Preview: Women battle for hockey gold

By BOB MACKIN, QMI Agency

VANCOUVER — Should women’s hockey be an Olympic sport?

Canada and the United States will likely offer an emphatic yes Thursday night in a gold-medal showdown that will end a tournament that’s featured blowout after blowout.

“It is the Stanley Cup Final over and over again, I think it’s great,” said Canadian head coach Melody Davidson. “I think it is one of the best rivalries in sport, male or female.”

Canada outscored first-round opponents Slovakia, Switzerland and Sweden by a collective 41-2 margin. The U.S. was slightly less effective offensively and slightly better defensively when it achieved a 31-1 differential in the preliminary round over China, Russia and Finland.

The teams advanced to the final Monday when the U.S. beat Sweden 9-1 and Canada shutout Finland 5-0.

Canada is aiming to achieve an Olympic gold medal hat-trick. The U.S. was the first to win gold in women’s hockey when it debuted in 1998 at Nagano. Canada edged the host U.S. 3-2 in 2002 with the legendary lucky loonie buried beneath centre ice.

“It will be nice to return the favour,” said U.S. forward Natalie Darwitz. “(Canada) beat the home team in Salt Lake City. It was nice for them, because hockey is like a religion in Canada.”

The U.S. missed the final in Turin when it lost a shocker to Sweden, the eventual silver medallist. Since then, the U.S. squad has gained key victories over Canada, including world championships in 2008 and 2009.

“This is what we’ve waited for. This is what everyone around North America wanted to see,” said Canadian captain Hayley Wickenheiser, who scored an Olympic-record 16th career goal against Sweden. “It always comes down to one game against them. We look at it like unfinished business.”

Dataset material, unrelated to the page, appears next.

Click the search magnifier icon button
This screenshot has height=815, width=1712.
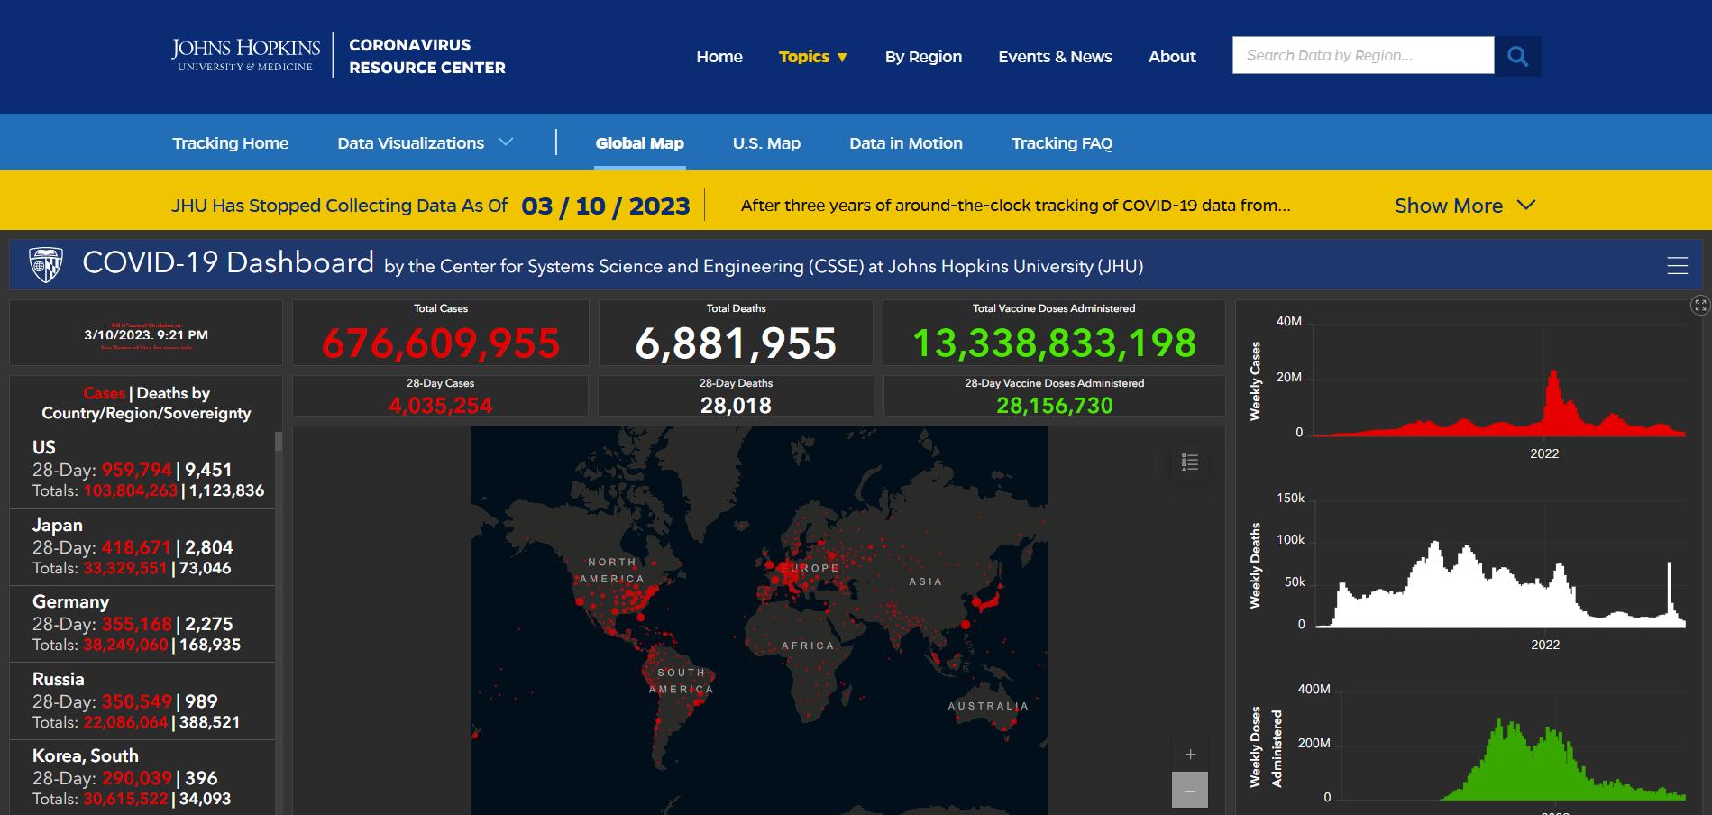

The U.S. beat Canada twice in the Four Nations championship, including the Sept. 6 final at GM Place. Canada won seven meetings, including the 3-2 shootout on New Year’s Day in Ottawa.

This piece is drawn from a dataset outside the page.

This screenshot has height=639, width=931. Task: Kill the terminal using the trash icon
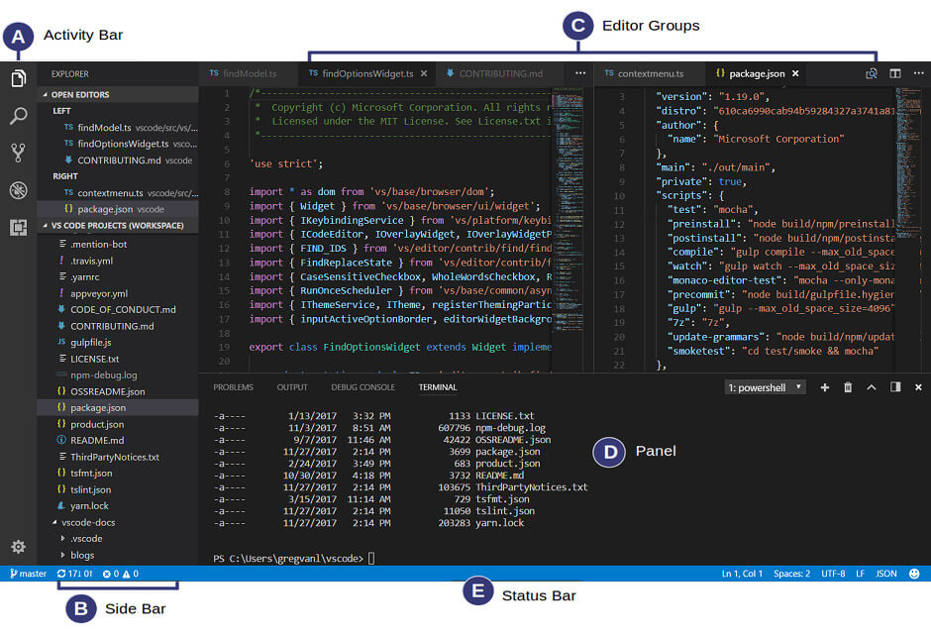point(848,386)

Meghan Agosta of Ruthven, Ont., leads Canada with nine goals and five assists in Vancouver while Minnesota native Darwitz leads the U.S. attack with four goals and seven assists.

American coach Mark Johnson is the son of legendary U.S. coach Bob Johnson and was the leading point-getter 30 years ago in Lake Placid when the U.S. upset the heavily favoured Soviet Union in the famed Miracle on Ice.